* _Exercice 1_: Recopiez intégralement le texte sur le mode de vie impérial, sans y changer un mot.

* _Extrait du document_:

-------------------------

Le mode de vie impérial

Lorsqu’il a été publié pour la première fois en allemand en 2017, le livre d’Ulrich Brand et Markus Wissen intitulé « Le mode de vie impérial – La vie quotidienne et la crise écologique du capitalisme » a attiré une grande attention et a été discuté dans les médias grand public, tout en alimentant, dans le même temps, un débat intense au sein de la gauche universitaire allemande. Ces multiples réactions ne sont pas le fruit du hasard, mais proviennent de la nature provocatrice et novatrice de l’ouvrage. Les auteurs affirment que le mode de vie dominant dans le Nord global dépend, dans une large mesure, de l’exploitation des personnes et des ressources naturelles dans le Sud global. Autrement dit, le fait que nous (en tant qu’habitants du Nord) puissions jouir d’un niveau de vie relativement confortable repose sur une longue histoire d’épuisement de la nature et de préservation de mauvaises conditions de travail dans d’autres parties du monde.

-------------------------

* _Données extraites_:
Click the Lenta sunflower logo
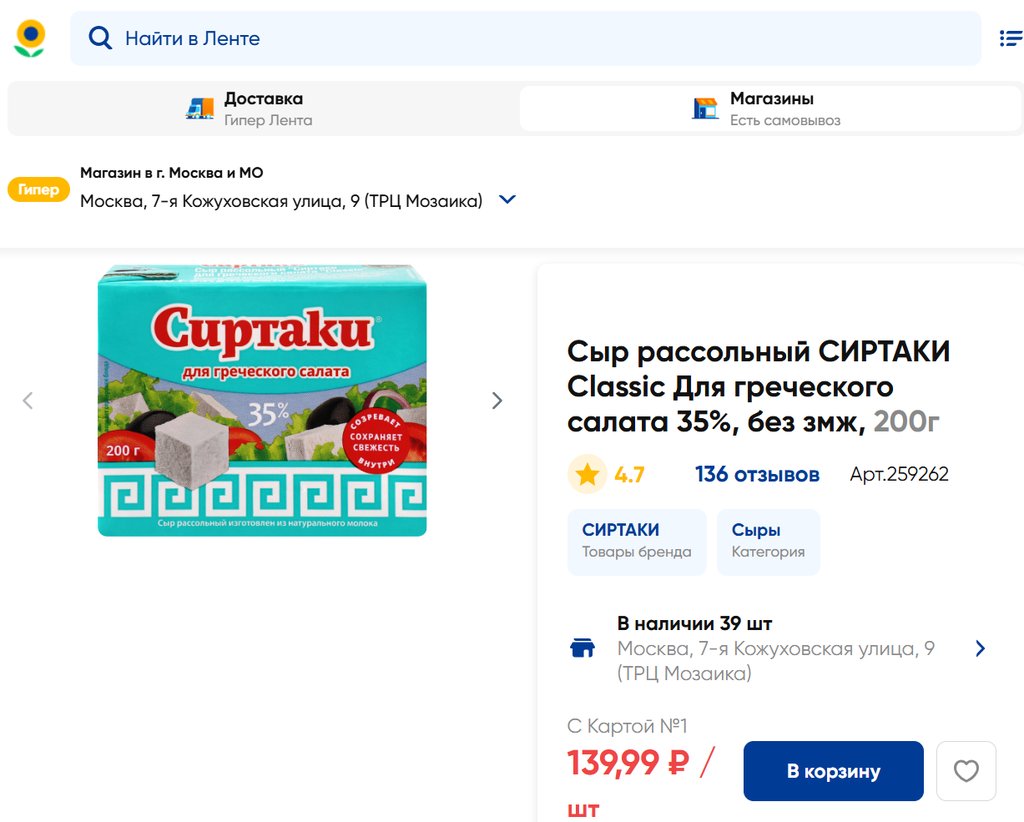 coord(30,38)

-------------------------

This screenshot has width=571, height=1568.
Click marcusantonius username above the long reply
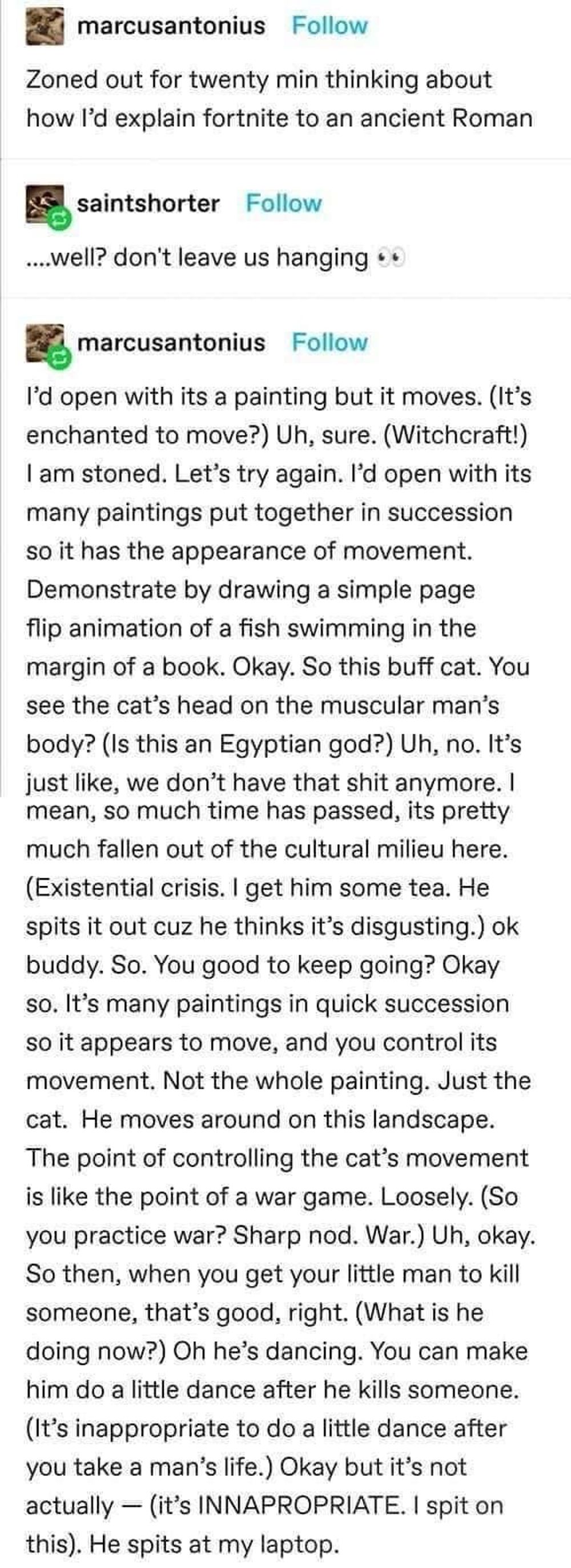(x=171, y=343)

-------------------------

* _Exercice 2_: Dans les enregistrements, reprenez la partie qui commence à la ligne contenant « This screenshot has width=571, height=1568. » et se termine à la ligne contenant « (x=171, y=343) », ces deux lignes comprises et les consignes aussi, en ajoutant 117 à chaque nombre des coordonnées données en réponse. Laissez les images de côté.

* _Corrigé 1_:
Le mode de vie impérial

Lorsqu’il a été publié pour la première fois en allemand en 2017, le livre d’Ulrich Brand et Markus Wissen intitulé « Le mode de vie impérial – La vie quotidienne et la crise écologique du capitalisme » a attiré une grande attention et a été discuté dans les médias grand public, tout en alimentant, dans le même temps, un débat intense au sein de la gauche universitaire allemande. Ces multiples réactions ne sont pas le fruit du hasard, mais proviennent de la nature provocatrice et novatrice de l’ouvrage. Les auteurs affirment que le mode de vie dominant dans le Nord global dépend, dans une large mesure, de l’exploitation des personnes et des ressources naturelles dans le Sud global. Autrement dit, le fait que nous (en tant qu’habitants du Nord) puissions jouir d’un niveau de vie relativement confortable repose sur une longue histoire d’épuisement de la nature et de préservation de mauvaises conditions de travail dans d’autres parties du monde.

* _Corrigé 2_:
This screenshot has width=571, height=1568.
Click marcusantonius username above the long reply
(x=288, y=460)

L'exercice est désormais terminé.